I think your heart is good, and I think that God will use your (and my) imperfect efforts to do a lot of things that we could never have anticipated. My strongest encouragement would be to change the tenor of your relationship from an adversarial one to a friendly one. If you really are trying to advance and refute positions, I think you have already lost the war. Notice that debates are not really for the participants, but for the audience. I have never in my life seen a debate in which one person was convinced of the other side. That's because debaters view themselves as enemies, or at least opponents. It isn't conducive to heart-to-heart straight talk.

Trust is the most important factor in a spiritual relationship. If he thinks that you're trying to "get" him, he won't listen to you no matter how skillfully you argue your case. I might suggest (and it is only a suggestion) that the next time you see him, don't bring up Calvinism. Instead of talking about what you want, serve him by taking a genuine interest in his life. Find out what he is passionate about. You need to make sure that the Friend/Foe identifier in his brain registers "Friend" when he sees you. 

I'm working on a guy right now that I went to college with. He's doing an MA in Church History at Bob Jones University. In the course of a conversation about one of his papers, he confessed that he wasn't sure that immersion was really a big deal. Also, he's doing a paper on Christianity and culture and picked up _The Calvinistic Concept of Culture_ by Henry Van Til. Lots to talk about.

Don't give up praying or working or being patient. My best friend from high school called me a few months ago to tell me he had become a Calvinist.


----------



## Marrow Man (Apr 20, 2009)

Good points, Don.


----------



## A.J. (Apr 20, 2009)

Steven, that's interesting. 

Re: Total Depravity

Scripture's description of us sinners (Eph. 2:1ff) is that we are dead in our trespasses and sins. Only by the grace of God are we made alive in Christ. Our faith is itself a gift of God. We are dead. We are by nature blind and deaf to the gospel. Our hearts and minds are inclined to evil. So if left to ourselves, we will not respond to the gospel savingly. Neither can we prepare ourselves for it. The article assumes the "free will" it must prove first. This is begging the question.

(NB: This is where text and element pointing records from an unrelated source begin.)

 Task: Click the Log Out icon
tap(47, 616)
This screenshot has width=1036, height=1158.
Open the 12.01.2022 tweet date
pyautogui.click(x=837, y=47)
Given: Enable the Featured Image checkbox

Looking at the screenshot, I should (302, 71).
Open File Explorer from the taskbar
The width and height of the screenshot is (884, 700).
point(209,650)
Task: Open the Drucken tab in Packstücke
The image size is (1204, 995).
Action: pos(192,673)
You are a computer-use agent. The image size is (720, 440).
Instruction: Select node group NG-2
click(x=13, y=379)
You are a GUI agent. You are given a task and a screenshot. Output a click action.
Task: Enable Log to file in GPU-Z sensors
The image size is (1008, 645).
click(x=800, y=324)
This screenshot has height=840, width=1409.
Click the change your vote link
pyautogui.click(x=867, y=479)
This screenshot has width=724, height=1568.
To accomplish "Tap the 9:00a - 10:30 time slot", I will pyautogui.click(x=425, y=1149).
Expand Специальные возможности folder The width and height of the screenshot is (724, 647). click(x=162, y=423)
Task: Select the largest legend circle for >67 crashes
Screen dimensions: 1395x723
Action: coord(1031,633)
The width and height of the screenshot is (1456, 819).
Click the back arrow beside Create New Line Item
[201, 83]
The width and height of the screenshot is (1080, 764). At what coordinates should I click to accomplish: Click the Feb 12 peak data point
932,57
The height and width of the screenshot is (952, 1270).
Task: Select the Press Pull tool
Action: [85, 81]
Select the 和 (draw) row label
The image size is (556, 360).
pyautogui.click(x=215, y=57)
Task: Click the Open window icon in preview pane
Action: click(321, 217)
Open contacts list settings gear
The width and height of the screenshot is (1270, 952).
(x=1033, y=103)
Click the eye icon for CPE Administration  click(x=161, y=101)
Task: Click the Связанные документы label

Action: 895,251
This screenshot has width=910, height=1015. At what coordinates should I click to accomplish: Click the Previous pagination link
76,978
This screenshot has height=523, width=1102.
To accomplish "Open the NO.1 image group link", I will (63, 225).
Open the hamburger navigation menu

A powerful demonstration of the truth of Total Depravity is seen in the rising from the dead of Jesus' friend, Lazarus (John 11). Lazarus had been dead for days. When Christ came to His tomb, He asked him to come out. The question here is, how could Lazarus come out _if he had been dead_? The Lord gave him life _first_ so that the previously dead man could _then_ respond to His call. The same applies to our conversion. The Holy Spirit would have to regenerate (or make alive) the sinner (who is dead in his sins) before he could willingly, ably and savingly repent of his sins and come to Christ by faith. Regeneration then must precede faith. As sinners dead in our sins, we do not in any way contribute to our being made alive anymore than Lazarus contributed to his rising from the dead. Christians are also described by Scripture as new creation (2 Cor. 5). And we know that as creatures, we do not contribute to our being created. Salvation thus is all of grace from first to last. 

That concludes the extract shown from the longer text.